La collaboration économique et le service du travail obligatoire

La collaboration économique d'État est un choix délibéré. Elle entre dans la logique des nouveaux dirigeants : celle de la recherche de la souveraineté et de la légitimité auprès des vainqueurs allemands et cela a commencé par la signature d'un armistice. La France de Vichy est la seule à l'avoir fait. C'est un cas unique. Elle est la seule puissance militaire et économique à être sous la tutelle des puissances de l'Axe (l'Allemagne, l'Italie et le Japon). Avec son empire colonial, la France devient le premier fournisseur économique et financier du IIIeme Reich.
Les dirigeants français font le choix de négocier avec l'occupant : c'est la politique du « donnant-donnant ». C'est en France que cette expérience a été la plus poussée. Pour l'Allemagne nazie, son but est d'exploiter au maximum les richesses françaises et de mettre sous tutelle une puissance rivale. Mais il s'agit aussi d'une revanche sur le Traité de Versailles de 1918. Les nazis organisent un pillage en règle des richesses, notamment par le montant exorbitant des frais d'occupation. À cela s'ajoute la collaboration économique qui oblige les entreprises françaises à satisfaire les commandes du Reich (1).
Sous le gouvernement de l'Amiral Darlan (février 1941), le pays est dirigée par des « technocrates » comme Jean Bichelonne (industries et réparations), François Lehideux (équipements), Robert Gibrat (électricité) ou Jacques Barnaud (finances). Ils veulent profiter de la table rase de la défaite de 1940 pour laisser la place à de nouvelles expériences comme des coopératives, une économie planifiée, un plus grand pouvoir aux ingénieurs... Ils mettent en place une économie dirigée à la fois pour gérer les pénuries et participer à l'effort de guerre allemand.

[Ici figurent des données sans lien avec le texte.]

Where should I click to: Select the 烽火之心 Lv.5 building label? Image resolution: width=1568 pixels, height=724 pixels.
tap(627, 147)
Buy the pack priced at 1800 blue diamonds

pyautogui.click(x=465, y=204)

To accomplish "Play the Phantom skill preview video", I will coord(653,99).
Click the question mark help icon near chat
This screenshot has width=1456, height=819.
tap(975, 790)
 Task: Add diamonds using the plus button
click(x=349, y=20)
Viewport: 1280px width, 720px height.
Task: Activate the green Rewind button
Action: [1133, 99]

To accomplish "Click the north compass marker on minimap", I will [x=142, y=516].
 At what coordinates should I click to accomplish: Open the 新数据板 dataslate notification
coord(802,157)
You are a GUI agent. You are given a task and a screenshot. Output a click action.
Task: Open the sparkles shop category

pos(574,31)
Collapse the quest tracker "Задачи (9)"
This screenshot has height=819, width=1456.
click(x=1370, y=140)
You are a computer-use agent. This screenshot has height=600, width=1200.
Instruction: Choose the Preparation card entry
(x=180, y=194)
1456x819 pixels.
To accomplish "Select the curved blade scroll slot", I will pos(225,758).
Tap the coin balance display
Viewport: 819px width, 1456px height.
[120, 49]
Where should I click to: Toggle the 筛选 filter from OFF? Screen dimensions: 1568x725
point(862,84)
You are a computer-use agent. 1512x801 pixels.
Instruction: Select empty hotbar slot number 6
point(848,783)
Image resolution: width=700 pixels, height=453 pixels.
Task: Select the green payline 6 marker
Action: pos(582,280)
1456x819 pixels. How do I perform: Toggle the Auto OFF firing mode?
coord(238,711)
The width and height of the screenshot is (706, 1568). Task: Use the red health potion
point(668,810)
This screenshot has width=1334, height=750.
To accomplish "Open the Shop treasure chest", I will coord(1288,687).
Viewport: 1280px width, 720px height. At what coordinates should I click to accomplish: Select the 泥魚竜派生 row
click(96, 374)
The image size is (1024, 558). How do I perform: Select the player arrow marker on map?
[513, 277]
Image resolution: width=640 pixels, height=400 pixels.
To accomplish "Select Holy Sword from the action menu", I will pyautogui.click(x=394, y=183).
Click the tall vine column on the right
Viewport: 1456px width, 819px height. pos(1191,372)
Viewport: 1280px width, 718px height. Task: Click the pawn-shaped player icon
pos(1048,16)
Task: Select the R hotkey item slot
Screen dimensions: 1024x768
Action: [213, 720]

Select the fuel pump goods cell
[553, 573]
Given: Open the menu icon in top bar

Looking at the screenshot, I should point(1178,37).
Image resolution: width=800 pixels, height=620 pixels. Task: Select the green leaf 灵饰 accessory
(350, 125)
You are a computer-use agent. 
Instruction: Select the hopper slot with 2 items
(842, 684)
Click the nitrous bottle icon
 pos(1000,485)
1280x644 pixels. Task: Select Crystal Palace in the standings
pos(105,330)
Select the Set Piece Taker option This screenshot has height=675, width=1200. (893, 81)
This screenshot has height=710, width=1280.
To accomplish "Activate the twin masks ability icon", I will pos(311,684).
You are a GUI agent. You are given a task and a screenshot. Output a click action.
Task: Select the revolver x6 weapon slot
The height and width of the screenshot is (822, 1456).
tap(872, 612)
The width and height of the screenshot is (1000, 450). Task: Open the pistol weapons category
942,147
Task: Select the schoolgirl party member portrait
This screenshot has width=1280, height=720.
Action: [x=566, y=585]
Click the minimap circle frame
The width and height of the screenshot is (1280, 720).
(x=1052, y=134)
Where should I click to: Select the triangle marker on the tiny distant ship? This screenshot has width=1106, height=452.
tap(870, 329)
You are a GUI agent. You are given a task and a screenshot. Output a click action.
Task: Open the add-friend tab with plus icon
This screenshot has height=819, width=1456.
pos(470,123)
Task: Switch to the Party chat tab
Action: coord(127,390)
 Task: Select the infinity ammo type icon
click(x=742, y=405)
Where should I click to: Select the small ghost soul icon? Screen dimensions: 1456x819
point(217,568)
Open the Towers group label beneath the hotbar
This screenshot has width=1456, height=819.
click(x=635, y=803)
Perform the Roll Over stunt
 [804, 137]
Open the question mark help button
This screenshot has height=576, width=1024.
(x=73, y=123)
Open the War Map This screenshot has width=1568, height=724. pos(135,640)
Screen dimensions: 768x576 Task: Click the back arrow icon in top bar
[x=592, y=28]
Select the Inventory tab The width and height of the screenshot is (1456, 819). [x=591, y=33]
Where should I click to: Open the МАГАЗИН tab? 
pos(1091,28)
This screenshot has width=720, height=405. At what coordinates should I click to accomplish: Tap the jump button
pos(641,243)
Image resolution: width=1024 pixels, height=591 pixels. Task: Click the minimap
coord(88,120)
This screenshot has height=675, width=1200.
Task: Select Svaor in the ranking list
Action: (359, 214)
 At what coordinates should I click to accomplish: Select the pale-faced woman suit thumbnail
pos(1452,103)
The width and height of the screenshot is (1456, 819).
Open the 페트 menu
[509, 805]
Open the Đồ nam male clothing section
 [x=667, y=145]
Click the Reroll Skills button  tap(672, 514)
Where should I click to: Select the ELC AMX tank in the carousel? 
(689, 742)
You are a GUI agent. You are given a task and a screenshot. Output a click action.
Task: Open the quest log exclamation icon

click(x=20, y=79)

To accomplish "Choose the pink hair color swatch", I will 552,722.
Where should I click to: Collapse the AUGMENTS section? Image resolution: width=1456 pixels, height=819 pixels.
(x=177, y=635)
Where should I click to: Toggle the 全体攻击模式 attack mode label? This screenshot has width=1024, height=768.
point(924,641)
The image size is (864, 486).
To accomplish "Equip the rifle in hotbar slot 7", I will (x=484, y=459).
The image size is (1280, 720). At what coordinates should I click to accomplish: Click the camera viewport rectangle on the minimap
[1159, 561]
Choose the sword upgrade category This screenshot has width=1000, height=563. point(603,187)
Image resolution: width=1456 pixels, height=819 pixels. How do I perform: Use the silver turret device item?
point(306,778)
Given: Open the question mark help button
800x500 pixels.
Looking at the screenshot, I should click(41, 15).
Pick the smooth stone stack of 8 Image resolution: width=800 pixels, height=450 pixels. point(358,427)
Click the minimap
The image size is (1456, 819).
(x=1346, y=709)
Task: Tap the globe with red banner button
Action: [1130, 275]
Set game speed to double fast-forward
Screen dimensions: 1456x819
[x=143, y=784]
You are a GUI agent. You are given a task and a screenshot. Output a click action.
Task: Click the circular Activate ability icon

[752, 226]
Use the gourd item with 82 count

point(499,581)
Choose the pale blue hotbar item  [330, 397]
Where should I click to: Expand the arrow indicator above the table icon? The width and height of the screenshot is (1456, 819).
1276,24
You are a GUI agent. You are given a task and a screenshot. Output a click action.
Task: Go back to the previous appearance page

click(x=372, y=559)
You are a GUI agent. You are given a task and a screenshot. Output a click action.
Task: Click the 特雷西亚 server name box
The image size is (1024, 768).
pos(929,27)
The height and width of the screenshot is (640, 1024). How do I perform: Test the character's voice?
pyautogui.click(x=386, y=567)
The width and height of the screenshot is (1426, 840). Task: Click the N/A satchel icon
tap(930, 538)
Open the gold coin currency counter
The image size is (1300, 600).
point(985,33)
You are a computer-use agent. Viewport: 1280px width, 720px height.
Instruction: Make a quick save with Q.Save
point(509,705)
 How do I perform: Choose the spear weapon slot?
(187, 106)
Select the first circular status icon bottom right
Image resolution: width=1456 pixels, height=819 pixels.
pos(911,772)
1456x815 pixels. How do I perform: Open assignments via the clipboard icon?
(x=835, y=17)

À partir de la fin 1942-début 1943, la situation change pour l'Allemagne nazie (cf. la défaite de Stalingrad). La politique du « donnant/donnant » n'existe plus ; le 11 novembre 1942, la France est entièrement occupée par les troupes allemandes.
Avec le retour au pouvoir de Pierre Laval, en avril 1942, la France devient un satellite de l'Allemagne et le régime de Vichy se transforme en un état policier avec notamment le renforcement de la persécution des Juifs et l'influence de plus en plus importante de la Milice.

*Au début du conflit, les prisonniers de guerre ont été transférés en Allemagne. Les officiers ont été dirigés vers des Oflags tandis que les soldats sont allés dans des stalags. Certains sont appelés à combattre auprès de l'armée allemande ; d'autres sont mis au service de l'économie de guerre. Ils vont dans des fermes, des usines, des mines...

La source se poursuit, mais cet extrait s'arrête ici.